* Data lines
= = =
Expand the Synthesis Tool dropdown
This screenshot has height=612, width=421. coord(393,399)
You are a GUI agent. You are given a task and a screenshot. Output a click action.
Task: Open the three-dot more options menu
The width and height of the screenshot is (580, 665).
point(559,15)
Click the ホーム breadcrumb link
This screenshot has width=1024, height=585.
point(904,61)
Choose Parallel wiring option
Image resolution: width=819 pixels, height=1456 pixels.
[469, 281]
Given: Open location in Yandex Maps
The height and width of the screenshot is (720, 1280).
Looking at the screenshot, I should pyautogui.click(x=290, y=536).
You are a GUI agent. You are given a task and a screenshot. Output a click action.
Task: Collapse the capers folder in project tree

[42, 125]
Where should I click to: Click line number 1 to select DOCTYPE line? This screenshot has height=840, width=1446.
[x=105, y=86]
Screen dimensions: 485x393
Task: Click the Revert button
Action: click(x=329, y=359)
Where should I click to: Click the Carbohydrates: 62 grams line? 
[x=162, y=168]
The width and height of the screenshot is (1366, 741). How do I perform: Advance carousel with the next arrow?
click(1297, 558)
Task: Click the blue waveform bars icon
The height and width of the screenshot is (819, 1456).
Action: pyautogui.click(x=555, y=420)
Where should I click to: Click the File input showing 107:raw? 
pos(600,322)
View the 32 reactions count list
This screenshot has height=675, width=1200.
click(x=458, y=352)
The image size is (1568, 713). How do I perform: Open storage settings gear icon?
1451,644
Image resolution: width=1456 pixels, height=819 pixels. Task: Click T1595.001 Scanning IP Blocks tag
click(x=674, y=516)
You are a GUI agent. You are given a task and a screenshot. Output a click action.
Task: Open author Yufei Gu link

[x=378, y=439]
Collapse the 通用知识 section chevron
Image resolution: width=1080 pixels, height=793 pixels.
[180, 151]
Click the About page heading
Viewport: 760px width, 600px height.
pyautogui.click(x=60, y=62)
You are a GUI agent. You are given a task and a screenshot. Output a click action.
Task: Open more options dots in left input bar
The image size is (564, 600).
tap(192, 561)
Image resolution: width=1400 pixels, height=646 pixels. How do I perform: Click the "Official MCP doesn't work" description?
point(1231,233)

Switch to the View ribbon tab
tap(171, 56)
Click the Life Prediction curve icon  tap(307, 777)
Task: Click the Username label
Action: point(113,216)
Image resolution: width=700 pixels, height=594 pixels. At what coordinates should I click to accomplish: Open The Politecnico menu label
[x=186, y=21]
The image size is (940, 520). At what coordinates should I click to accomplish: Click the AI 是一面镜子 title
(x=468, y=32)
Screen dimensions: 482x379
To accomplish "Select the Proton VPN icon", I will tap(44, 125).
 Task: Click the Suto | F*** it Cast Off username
= = =
* Written instruction
Copy all of the records above word for word.

* Output below
Expand the Synthesis Tool dropdown
This screenshot has height=612, width=421. coord(393,399)
You are a GUI agent. You are given a task and a screenshot. Output a click action.
Task: Open the three-dot more options menu
The width and height of the screenshot is (580, 665).
point(559,15)
Click the ホーム breadcrumb link
This screenshot has width=1024, height=585.
point(904,61)
Choose Parallel wiring option
Image resolution: width=819 pixels, height=1456 pixels.
[469, 281]
Given: Open location in Yandex Maps
The height and width of the screenshot is (720, 1280).
Looking at the screenshot, I should pyautogui.click(x=290, y=536).
You are a GUI agent. You are given a task and a screenshot. Output a click action.
Task: Collapse the capers folder in project tree

[42, 125]
Where should I click to: Click line number 1 to select DOCTYPE line? This screenshot has height=840, width=1446.
[x=105, y=86]
Screen dimensions: 485x393
Task: Click the Revert button
Action: click(x=329, y=359)
Where should I click to: Click the Carbohydrates: 62 grams line? 
[x=162, y=168]
The width and height of the screenshot is (1366, 741). How do I perform: Advance carousel with the next arrow?
click(1297, 558)
Task: Click the blue waveform bars icon
The height and width of the screenshot is (819, 1456).
Action: pyautogui.click(x=555, y=420)
Where should I click to: Click the File input showing 107:raw? 
pos(600,322)
View the 32 reactions count list
This screenshot has height=675, width=1200.
click(x=458, y=352)
The image size is (1568, 713). How do I perform: Open storage settings gear icon?
1451,644
Image resolution: width=1456 pixels, height=819 pixels. Task: Click T1595.001 Scanning IP Blocks tag
click(x=674, y=516)
You are a GUI agent. You are given a task and a screenshot. Output a click action.
Task: Open author Yufei Gu link

[x=378, y=439]
Collapse the 通用知识 section chevron
Image resolution: width=1080 pixels, height=793 pixels.
[180, 151]
Click the About page heading
Viewport: 760px width, 600px height.
pyautogui.click(x=60, y=62)
You are a GUI agent. You are given a task and a screenshot. Output a click action.
Task: Open more options dots in left input bar
The image size is (564, 600).
tap(192, 561)
Image resolution: width=1400 pixels, height=646 pixels. How do I perform: Click the "Official MCP doesn't work" description?
point(1231,233)

Switch to the View ribbon tab
tap(171, 56)
Click the Life Prediction curve icon  tap(307, 777)
Task: Click the Username label
Action: point(113,216)
Image resolution: width=700 pixels, height=594 pixels. At what coordinates should I click to accomplish: Open The Politecnico menu label
[x=186, y=21]
The image size is (940, 520). At what coordinates should I click to accomplish: Click the AI 是一面镜子 title
(x=468, y=32)
Screen dimensions: 482x379
To accomplish "Select the Proton VPN icon", I will tap(44, 125).
 Task: Click the Suto | F*** it Cast Off username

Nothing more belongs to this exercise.